Tatsächlich nämlich gebe es ganz unterschiedliche Entwicklungen. Zum Beispiel die Arbeitszeitverkürzung. Ein großer Teil der Arbeitszeitverkürzungen hänge mit der Ausweitung der Teilzeitarbeit zusammen; eine Folge der stagnierenden Wirtschaft. In anderen Branchen sank die tarifliche Arbeitszeit nur gering – auf dem Bau nur um eine Stunde in den letzten dreißig Jahren. In vielen Zweigen aber ist die tarifliche Arbeitszeit unverändert. Und viele Jobs erfordern heute mehr Engagement. Bei Hochqualifizierten sieht Seifert beispielsweise eine Zunahme der Arbeitszeiten. Gegen die „Zurücklehn“-These spricht auch, dass die Krankenstände derzeit auf dem tiefsten Stand seit der Wiedervereinigung sind. Aber das schreibt das Manager-Magazin natürlich nicht.

Natürlich hat das Manager-Magazin der Tendenz nach Recht. Bei den allgemeinen Lohnverhandlungen 1918 im Deutschen Reich boxten die Gewerkschaften für die Industriearbeiter die 54-Stunden-Woche durch. Zu Beginn der 50er-Jahre wurde die Wochenmaloche allmählich auf 48 Stunden gesenkt und Anfang der Siebzigerjahre schrittweise auf vierzig Stunden. Ab Mitte der Achtzigerjahre begannen die Kampagnen für die 35-Stunden-Woche.
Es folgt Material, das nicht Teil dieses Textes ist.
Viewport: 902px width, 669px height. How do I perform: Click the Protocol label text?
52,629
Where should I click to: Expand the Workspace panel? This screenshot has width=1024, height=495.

In Teilen der westdeutschen Druck- und Metallindustrie ist sie seit 1995 eingeführt.

Im Osten scheiterte die IG Metall aber gerade erst vor wenigen Wochen mit ihren Streiks für Arbeitszeitverkürzungen. Die Streikenden fürchteten sich zunehmend um die Zukunft ihrer Betriebe. Weil die Deutschen lieber mehr arbeiten wollten, wendete sich die Stimmung gegen die IG Metall. Einmalig in der deutschen Geschichte.